Ms. Koofi is the former deputy speaker of the Afghan Parliament.
The New York Times
20 Jan 2023
I was a first-year medical student at Kabul University when, on Sept. 26, 1996, Taliban fighters swept in and seized the capital. It was a Thursday. I remember that clearly because I was rushing to finish schoolwork due by the weekend. Those assignments were suddenly no longer required. By the next day, the Taliban had announced that all women and girls were henceforth banned “until further notice” from schools, workplaces or even appearing in public without a male companion present.
For the next five years, until U.S.-led international forces ended the Taliban’s reign of terror in 2001, an Afghan woman’s view of the world was through the windows of her home. I was crushed. I had dreamed of becoming a gynecologist, hoping to help address Afghanistan’s chronically high maternal mortality rate. I never became a doctor.
That despair is being felt once again by a new generation of millions of Afghan women.
Before completing their reconquest of Afghanistan in August 2021, the Taliban had promised to safeguard women’s rights, along with other pledges of moderation designed to ease world fears and pave the way for the withdrawal of the last foreign forces standing in their way. But since then, they have issued dozens of edicts to deprive women of basic human rights, including last month barring them from attending universities.
It should now be crystal clear that the international community was swindled. Taliban leaders have re-established their brutal fundamentalist Islamic and gender-apartheid regime, reversing the social progress achieved over the past two decades.
Yet the international community, including the United States, still clings naïvely to yet another Taliban fallacy — that it will stamp out the Islamic State’s affiliate in Afghanistan — and has maintained political and security-based contacts with the Taliban.
This is a gross misreading of reality that in fact increases the longer-term security threat to the United States and the world.
Taliban leaders are now raising a new generation of violent extremists. They have commandeered the Afghan school system, installing new curriculums that indoctrinate children in their extremist ideology, which endorses violence to advance Taliban objectives. Growing friction within the Taliban will make further radicalization and instability inevitable as factions struggle over ideology and distribution of resources.
The group’s leaders claim that while ISIS seeks a transnational Islamic caliphate, Taliban aspirations are confined to Afghanistan.
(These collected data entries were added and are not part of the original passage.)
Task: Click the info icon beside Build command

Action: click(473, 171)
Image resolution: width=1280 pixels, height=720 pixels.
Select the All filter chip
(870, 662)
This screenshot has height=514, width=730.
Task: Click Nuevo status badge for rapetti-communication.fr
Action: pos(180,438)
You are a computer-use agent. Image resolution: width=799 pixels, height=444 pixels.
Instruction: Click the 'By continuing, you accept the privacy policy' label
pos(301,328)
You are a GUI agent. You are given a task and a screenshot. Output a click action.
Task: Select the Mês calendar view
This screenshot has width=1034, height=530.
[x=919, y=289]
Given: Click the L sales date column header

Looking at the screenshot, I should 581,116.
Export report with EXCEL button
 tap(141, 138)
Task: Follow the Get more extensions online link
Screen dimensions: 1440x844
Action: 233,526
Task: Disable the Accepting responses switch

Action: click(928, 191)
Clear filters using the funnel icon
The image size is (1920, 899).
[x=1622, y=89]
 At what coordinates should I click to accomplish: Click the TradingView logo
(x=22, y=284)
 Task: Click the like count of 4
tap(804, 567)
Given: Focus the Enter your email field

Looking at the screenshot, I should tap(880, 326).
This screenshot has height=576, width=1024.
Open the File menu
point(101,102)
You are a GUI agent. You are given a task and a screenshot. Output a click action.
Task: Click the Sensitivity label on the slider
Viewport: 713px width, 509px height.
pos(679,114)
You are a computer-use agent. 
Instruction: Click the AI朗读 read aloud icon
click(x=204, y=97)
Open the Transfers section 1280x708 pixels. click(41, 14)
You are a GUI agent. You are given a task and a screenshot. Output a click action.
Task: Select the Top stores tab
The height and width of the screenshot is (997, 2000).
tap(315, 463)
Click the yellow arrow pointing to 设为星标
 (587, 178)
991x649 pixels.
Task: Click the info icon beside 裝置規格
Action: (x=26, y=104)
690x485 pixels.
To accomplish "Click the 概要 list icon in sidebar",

Yet the Pakistani Taliban has staged intensifying attacks across the border in Pakistan. ISIS has expanded its operations on Afghan soil since the Taliban took over and remains a lethal threat.
During the Taliban’s first spell in power, I was luckier than most Afghan women. I fled to my home in Badakhshan, the only province in Afghanistan never conquered by that earlier regime, and set up an English school for girls. After the Taliban were driven out, I entered politics in the fragile democracy that followed. As an outspoken woman, I was on the Taliban hit list, and was targeted in several assassination attempts, including one in 2020, when I was shot in the arm.
I would later come face-to-face with those who wanted me dead. As the first female deputy speaker of the Afghan Parliament, I was among my country’s representatives in peace talks with the Taliban in Doha in 2021. The Taliban delegation promised to cut all ties with Al Qaeda and other extremist groups, form an inclusive government and refrain from threatening other countries. During one meeting, Taliban members looked me in the eye and declared that women would be allowed to engage in business and all manner of social and political life, and to become government ministers, even prime minister.
Instead, they are once again erasing women — barring them from traveling alone in public, seeking employment or pursuing education beyond grade six. The threat faced by women was underlined this week when Mursal Nabizada, a former legislator and one of countless women who were lifted up in the years following the first Taliban regime, was gunned down at her home in Kabul. Despite Taliban promises, Al Qaeda’s leader Ayman al-Zawahri, a patron of the Sept. 11, 2001, attacks, was found to be living in Kabul, where he was killed last year in a U.S. drone attack. A humanitarian disaster is now playing out under the Taliban’s chaotic misrule.
International leverage is limited, but to allow the situation to continue on its current course is unconscionable.
Led by the United States, which invested so much blood and treasure in helping the Afghan people claw out of the Taliban abyss all those years ago, the world must cease any further contact with the Taliban and intensify engagement with Afghan opposition groups, especially women’s rights groups. All Taliban offices abroad must be closed, its officials barred from traveling overseas and all remaining foreign revenue streams cut off, including the income from drug trafficking that has long helped sustained them. Legal bodies such as the International Criminal Court should initiate investigations of human rights violations in the country.
Actions like these won’t change things overnight and could endanger the tenuous cooperation with the Taliban needed to ensure continued supplies of badly needed international humanitarian aid. Every effort should be made to ensure that aid supplies are unaffected.
But Taliban leaders have so far enjoyed a sense of impunity. They must be made to feel the same pain that the people of Afghanistan feel until they deliver on every one of their broken promises.
The alternative is to doom the Afghan people to the same nightmare that my generation lived through and to sit back while Afghanistan descends further into chaos and extremism that could soon emanate beyond the region to the shores of the United States.